By looking into it we saw images from Muse Designer Console.pdf and from ICE MARC to XML Converter.pdf. Well we said it has to do with some cache, because now there is a single instance of FOP to the entire run…and, indeed that was it, actually a feature of FOP:
“FOP caches images between runs. There is one cache per FopFactory instance. The URI is used as a key to identify images which means that when a particular URI appears again, the image is taken from the cache. If you have a servlet that generates a different image each time it is called with the same URI you need to use a constantly changing dummy parameter on the URI to avoid caching.”
[http://xmlgraphics.apache.org/fop/1.0/graphics.html#caching]
At this point we said stop to this whole chain as it wasn’t worth. Although we are keeping, for reference, the work done, so that when these issues may be resolved in the future we use the recommended way, adding a dummy parameter (hadn’t done this anyway) or trying to use the name of the file in the image or even mentioning the directory (which is the document name) means many modifications, and also in case a document name change is necessary then there are too many troubles in modifying it. So, using different file names for images should never be considered.
Meanwhile, while doing this by following the right documentation, we came across the timeout parameter of the Java fork, and had always had this workaround in mind. But we were curios why that JAI (Java Advanced Imaging) blocks there in the stack trace from above, and actually found that this is a JAI bug, not resolved in the latest version either. The bug is detailed here:
“The shutdownHook TempFileCleanupThread throws a ConcurrentModificationException in fileIter.next() sometimes. This exception is ignored and because .next() doesn’t succeed the loop never ends. It is about this code in com/sun/media/jai/codec/FileCacheSeekableStream.java:”
/**
* Deletes all <code>File</code>s in the internal cache.
*/
public void run() {
if(tempFiles != null && tempFiles.size() > 0) {
Iterator fileIter = tempFiles.iterator();
while(fileIter.hasNext()) {
try {
File file = (File)fileIter.next();
file.delete();
} catch(Exception e) {
// Ignore
}
}
}
}
[http://java.net/jira/browse/JAI_CORE-121]
According to the comments on Java Net Jira this isn’t resolved so far. We have also a peek in the latest JAI code from trunk and it is not yet resolved. It is strange something can block upon termination. So, we ended up doing the timeout trick…nothing else came to mind, and there was already too much time spent on this.
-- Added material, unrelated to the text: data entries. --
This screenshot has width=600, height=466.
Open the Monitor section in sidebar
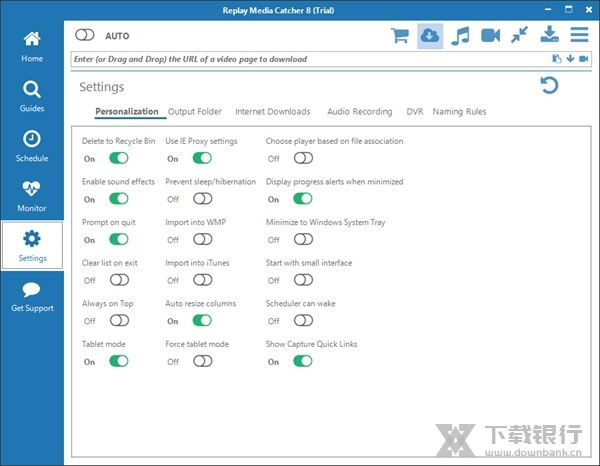[32, 194]
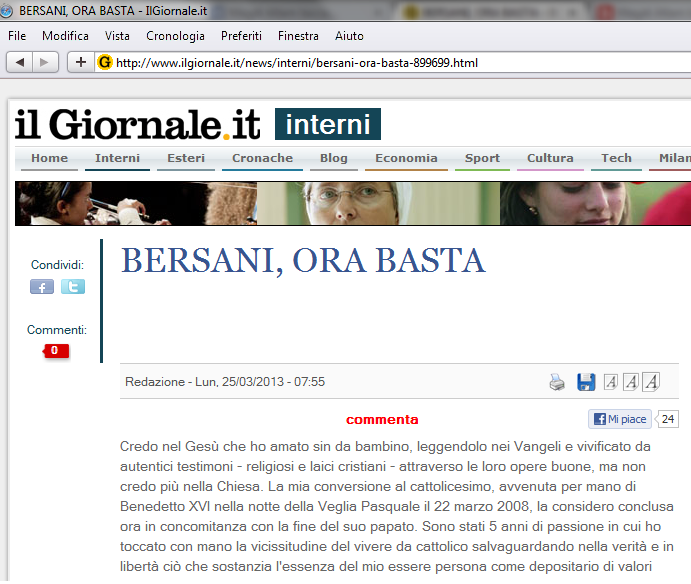Click the browser back arrow button
The image size is (691, 584).
pos(20,62)

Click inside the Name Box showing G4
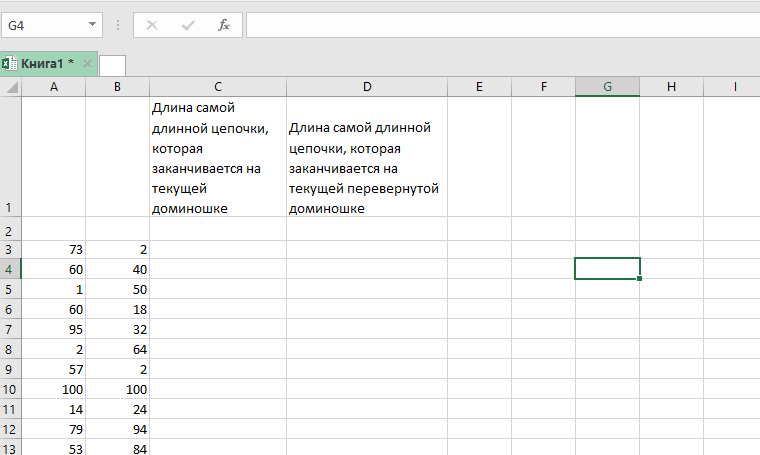[x=45, y=25]
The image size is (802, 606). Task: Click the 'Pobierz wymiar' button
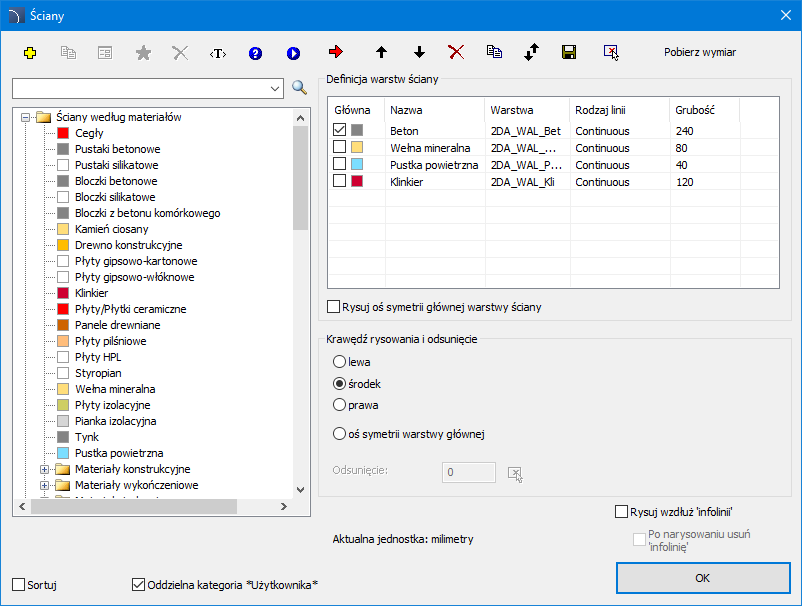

We wrote all this in case someone else confronts with something similar, and if not to see how not to design things. Recently we have come across many Swing bugs, even filled one to Oracle.
The Core team was fighting a similar stopping bug with RMI from Sun (in the context of Tomcat and Jackrabit)…all these are not nice, in case that there is not even a workaround for some bugs.